For businesses, the question is not simply whether IPv6 is better than IPv4. The practical question is how to support IPv6 growth while maintaining IPv4 continuity where customers, systems, and applications still depend on it.
At i.lease, businesses can Buy IPv4, Sell IPv4, or use Lease IPv4 to support infrastructure growth, compatibility, and operational continuity.
What is IPv4?
IPv4 stands for Internet Protocol version 4. It is the most widely used version of the Internet Protocol and has supported internet growth for decades.
IPv4 uses a 32-bit address format. A typical IPv4 address looks like this:
192.0.2.1
IPv4 provides about 4.3 billion possible addresses.

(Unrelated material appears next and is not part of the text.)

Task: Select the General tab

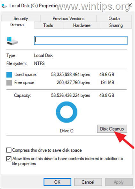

That number was once enough, but global internet growth, cloud services, mobile networks, hosting, SaaS platforms, and connected devices increased demand beyond the original supply.
Because freely available IPv4 supply is now limited, businesses often access IPv4 through transfers, marketplaces, purchases, or leasing.
What is IPv6?
IPv6 stands for Internet Protocol version 6. It is the newer version of the Internet Protocol and was created to provide a much larger address space than IPv4.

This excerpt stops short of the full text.